DATA SUPPLIED.
□ □ □ □ □ □ □

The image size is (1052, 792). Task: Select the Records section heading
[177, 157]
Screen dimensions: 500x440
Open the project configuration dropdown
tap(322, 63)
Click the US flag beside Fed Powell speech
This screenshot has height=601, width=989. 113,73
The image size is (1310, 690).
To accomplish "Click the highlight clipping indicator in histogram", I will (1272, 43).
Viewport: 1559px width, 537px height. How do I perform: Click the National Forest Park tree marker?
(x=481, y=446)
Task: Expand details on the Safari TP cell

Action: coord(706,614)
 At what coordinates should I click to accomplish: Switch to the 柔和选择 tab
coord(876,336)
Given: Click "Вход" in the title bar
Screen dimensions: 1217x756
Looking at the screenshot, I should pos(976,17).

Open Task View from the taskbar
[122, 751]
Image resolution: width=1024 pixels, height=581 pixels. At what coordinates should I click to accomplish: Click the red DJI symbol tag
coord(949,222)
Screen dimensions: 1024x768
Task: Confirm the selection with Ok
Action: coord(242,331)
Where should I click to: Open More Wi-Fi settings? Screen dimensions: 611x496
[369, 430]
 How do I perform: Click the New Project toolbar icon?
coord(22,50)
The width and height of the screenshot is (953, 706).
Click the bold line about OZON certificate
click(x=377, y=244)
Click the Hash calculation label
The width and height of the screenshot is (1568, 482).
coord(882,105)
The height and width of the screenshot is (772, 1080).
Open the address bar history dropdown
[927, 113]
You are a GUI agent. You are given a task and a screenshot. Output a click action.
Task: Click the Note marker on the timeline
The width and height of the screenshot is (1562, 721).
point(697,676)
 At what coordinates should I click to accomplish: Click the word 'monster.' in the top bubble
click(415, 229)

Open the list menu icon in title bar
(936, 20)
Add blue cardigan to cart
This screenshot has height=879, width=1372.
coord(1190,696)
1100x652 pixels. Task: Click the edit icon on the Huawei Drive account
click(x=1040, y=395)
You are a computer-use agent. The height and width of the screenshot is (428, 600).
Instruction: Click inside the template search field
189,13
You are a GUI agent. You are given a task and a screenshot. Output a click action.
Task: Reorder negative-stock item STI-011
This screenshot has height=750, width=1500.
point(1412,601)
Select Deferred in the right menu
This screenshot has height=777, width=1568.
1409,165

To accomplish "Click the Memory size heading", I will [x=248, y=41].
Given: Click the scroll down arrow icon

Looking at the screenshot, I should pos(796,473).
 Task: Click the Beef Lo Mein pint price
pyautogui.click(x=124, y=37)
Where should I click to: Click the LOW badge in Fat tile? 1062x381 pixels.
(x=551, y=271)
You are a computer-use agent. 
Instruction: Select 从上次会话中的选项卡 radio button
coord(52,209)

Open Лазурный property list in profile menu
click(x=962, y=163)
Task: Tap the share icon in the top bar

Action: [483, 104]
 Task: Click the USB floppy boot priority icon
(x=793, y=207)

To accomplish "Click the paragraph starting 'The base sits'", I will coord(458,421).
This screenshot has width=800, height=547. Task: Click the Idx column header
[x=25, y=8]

□ □ □ □ □ □ □

WORK TO COMPLETE. Copy every line above once more, precisely as it reads.

RESULT OF THE EXERCISE.
The image size is (1052, 792). Task: Select the Records section heading
[177, 157]
Screen dimensions: 500x440
Open the project configuration dropdown
tap(322, 63)
Click the US flag beside Fed Powell speech
This screenshot has height=601, width=989. 113,73
The image size is (1310, 690).
To accomplish "Click the highlight clipping indicator in histogram", I will (1272, 43).
Viewport: 1559px width, 537px height. How do I perform: Click the National Forest Park tree marker?
(x=481, y=446)
Task: Expand details on the Safari TP cell

Action: coord(706,614)
 At what coordinates should I click to accomplish: Switch to the 柔和选择 tab
coord(876,336)
Given: Click "Вход" in the title bar
Screen dimensions: 1217x756
Looking at the screenshot, I should pos(976,17).

Open Task View from the taskbar
[122, 751]
Image resolution: width=1024 pixels, height=581 pixels. At what coordinates should I click to accomplish: Click the red DJI symbol tag
coord(949,222)
Screen dimensions: 1024x768
Task: Confirm the selection with Ok
Action: coord(242,331)
Where should I click to: Open More Wi-Fi settings? Screen dimensions: 611x496
[369, 430]
 How do I perform: Click the New Project toolbar icon?
coord(22,50)
The width and height of the screenshot is (953, 706).
Click the bold line about OZON certificate
click(x=377, y=244)
Click the Hash calculation label
The width and height of the screenshot is (1568, 482).
coord(882,105)
The height and width of the screenshot is (772, 1080).
Open the address bar history dropdown
[927, 113]
You are a GUI agent. You are given a task and a screenshot. Output a click action.
Task: Click the Note marker on the timeline
The width and height of the screenshot is (1562, 721).
point(697,676)
 At what coordinates should I click to accomplish: Click the word 'monster.' in the top bubble
click(415, 229)

Open the list menu icon in title bar
(936, 20)
Add blue cardigan to cart
This screenshot has height=879, width=1372.
coord(1190,696)
1100x652 pixels. Task: Click the edit icon on the Huawei Drive account
click(x=1040, y=395)
You are a computer-use agent. The height and width of the screenshot is (428, 600).
Instruction: Click inside the template search field
189,13
You are a GUI agent. You are given a task and a screenshot. Output a click action.
Task: Reorder negative-stock item STI-011
This screenshot has height=750, width=1500.
point(1412,601)
Select Deferred in the right menu
This screenshot has height=777, width=1568.
1409,165

To accomplish "Click the Memory size heading", I will [x=248, y=41].
Given: Click the scroll down arrow icon

Looking at the screenshot, I should pos(796,473).
 Task: Click the Beef Lo Mein pint price
pyautogui.click(x=124, y=37)
Where should I click to: Click the LOW badge in Fat tile? 1062x381 pixels.
(x=551, y=271)
You are a computer-use agent. 
Instruction: Select 从上次会话中的选项卡 radio button
coord(52,209)

Open Лазурный property list in profile menu
click(x=962, y=163)
Task: Tap the share icon in the top bar

Action: [483, 104]
 Task: Click the USB floppy boot priority icon
(x=793, y=207)

To accomplish "Click the paragraph starting 'The base sits'", I will coord(458,421).
This screenshot has width=800, height=547. Task: Click the Idx column header
[x=25, y=8]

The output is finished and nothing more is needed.